The researchers also found that youngsters of either sex whose weight status changed from overweight/obese to normal also saw their quality of life (QOL) scores improve.
They with more than 2,000 Australian schoolchildren who were about 12 years old at the start of the study in 2004-05. They then followed up with the children after five years, using a questionnaire to assess whether being overweight and/or obese, also known as adiposity, influenced their QOL at around age 17 or 18.
Bamini Gopinath, Ph.D., senior research fellow at Westmead Millennium Institute at the University of Sydney in Australia and one of the study's co-authors, stated, "Adiposity in boys was associated with poorer quality of life during adolescence. This association was not observed among girls. In both boys and girls, though, persistent overweight or obesity was related to poorer physical functioning after the five years. In contrast, weight loss was associated with improved quality of life during adolescence."

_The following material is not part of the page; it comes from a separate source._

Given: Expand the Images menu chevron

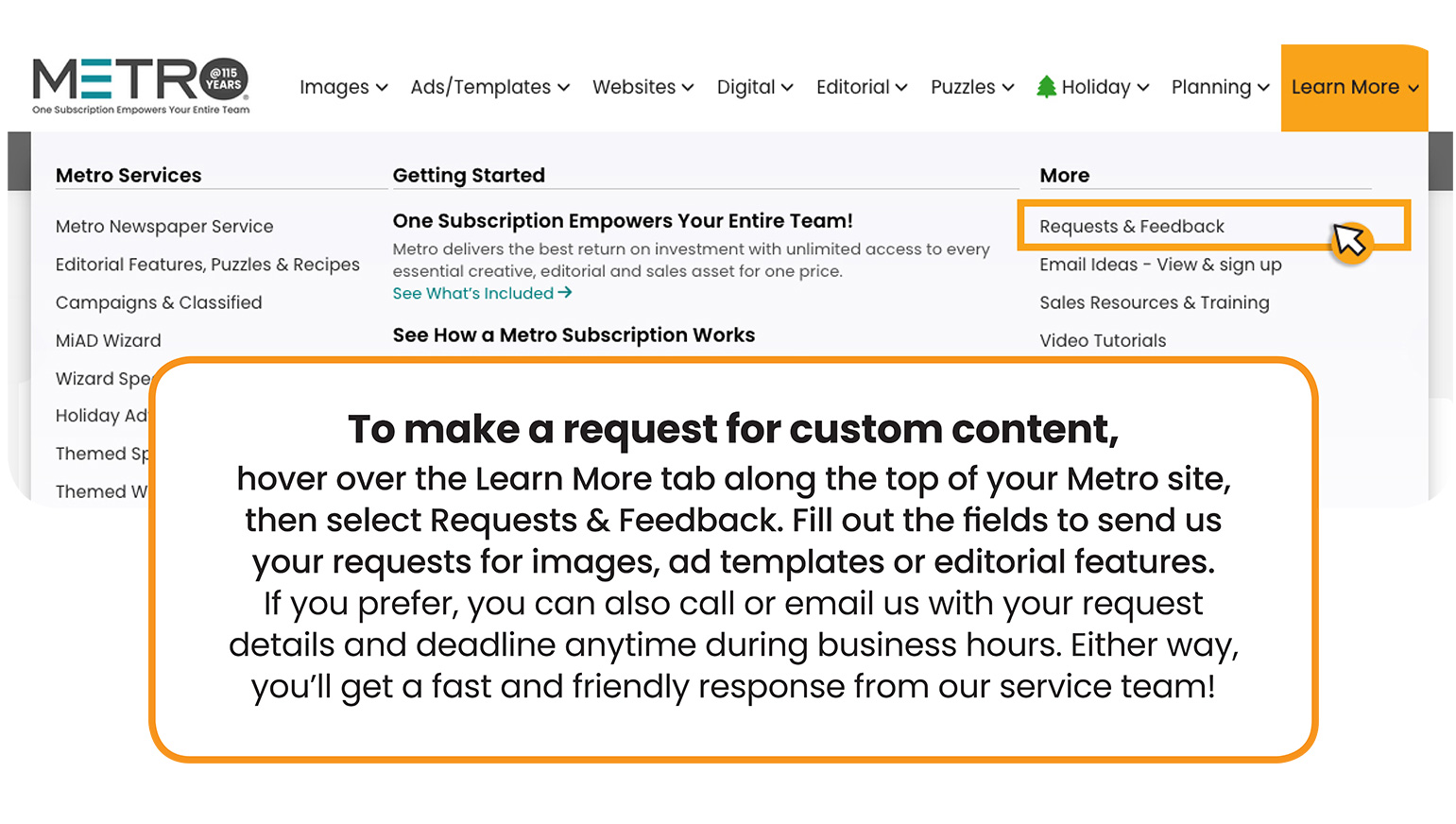Looking at the screenshot, I should coord(382,88).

The investigators found that male and female participants who were overweight or obese at the start of the study and then reduced to a normal weight had significantly higher physical functioning scores than males and females who started out obese and remained obese after five years. These physical functioning scores measured one aspect of overall QOL.
"The findings suggest that an unhealthy weight status and excess body fat could negatively impact the mental and physical wellbeing of adolescents, particularly boys," said Gopinath.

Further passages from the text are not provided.